I would urge you to watch this video on how these kind of claims can be made : http://www.youtube.com/watch?v=F-QA2rkpBSY

I guess the first issue would be to define what "data" is. Speech is data, weather is data...

"Data (plural of "datum") are typically the results of measurements"

Weather isn't data, a measurement of temperature would be data...


[Not that I am trying to imply that other things aren't data - but I don't think weather itself is data although you can, of course, have weather data!]

The quote said "information", not data.

Edit: "There were 5 Exabytes of information created between the dawn of civilization through 2003, but that much information is now created every 2 days."

As arethuza said.

Obviously there would be plenty of questions, ranging from the most basic (a CD released in 1990 contains 'x' MB of data on it... but there's also the sleeve design, printed track listing etc...) to more complex (how do you measure the data of a painting in computer terms?), but I'm sure if someone were to set about trying to work this out, they could think up (albeit debatable) definitions.
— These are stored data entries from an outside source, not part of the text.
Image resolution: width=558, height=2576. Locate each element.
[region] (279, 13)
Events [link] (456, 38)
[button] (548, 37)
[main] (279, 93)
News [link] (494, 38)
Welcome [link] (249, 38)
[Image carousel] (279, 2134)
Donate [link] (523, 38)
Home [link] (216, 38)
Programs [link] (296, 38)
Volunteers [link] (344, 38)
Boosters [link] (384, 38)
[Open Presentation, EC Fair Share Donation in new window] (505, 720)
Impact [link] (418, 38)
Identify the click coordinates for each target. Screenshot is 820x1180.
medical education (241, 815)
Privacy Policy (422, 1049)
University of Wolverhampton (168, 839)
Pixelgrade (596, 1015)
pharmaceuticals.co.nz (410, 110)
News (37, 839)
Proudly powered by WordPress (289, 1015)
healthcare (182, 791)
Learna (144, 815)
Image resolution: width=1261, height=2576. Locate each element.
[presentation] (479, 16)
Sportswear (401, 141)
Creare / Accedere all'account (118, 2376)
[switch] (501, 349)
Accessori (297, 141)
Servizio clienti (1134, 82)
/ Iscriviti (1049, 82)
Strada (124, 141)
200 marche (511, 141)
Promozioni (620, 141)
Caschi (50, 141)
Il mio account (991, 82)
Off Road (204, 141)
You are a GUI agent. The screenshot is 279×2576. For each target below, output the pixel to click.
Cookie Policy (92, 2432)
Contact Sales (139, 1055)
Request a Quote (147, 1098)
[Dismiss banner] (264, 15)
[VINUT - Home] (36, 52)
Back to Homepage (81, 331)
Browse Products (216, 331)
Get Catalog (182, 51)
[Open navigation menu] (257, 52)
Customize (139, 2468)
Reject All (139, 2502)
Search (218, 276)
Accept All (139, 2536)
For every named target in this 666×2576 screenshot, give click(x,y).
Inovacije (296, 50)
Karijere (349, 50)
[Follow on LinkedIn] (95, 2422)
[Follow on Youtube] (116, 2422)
It's actually not all that difficult to measure the data of a painting in computer terms: get a high resolution scan and store it as a JPEG. Of course, this is open to some reasonable disagreements about what constitutes a "high resolution", but the basic principle applies. I'd suspect that it won't make a huge difference, since audio recordings take up roughly an order of magnitude* more space than still images, and video roughly an order of magnitude more information than audio.

* I have no substantiation for this, but it seems about right: a JPEG is a megabyte or 2, while a single movement of a symphony is 10 or 20, and a short movie at reasonably high quality is easily 100 MB.

That depends on what you call a high res img.

Worst case: http://articles.cnn.com/2007-10-17/us/monalisa.mystery_1_leo...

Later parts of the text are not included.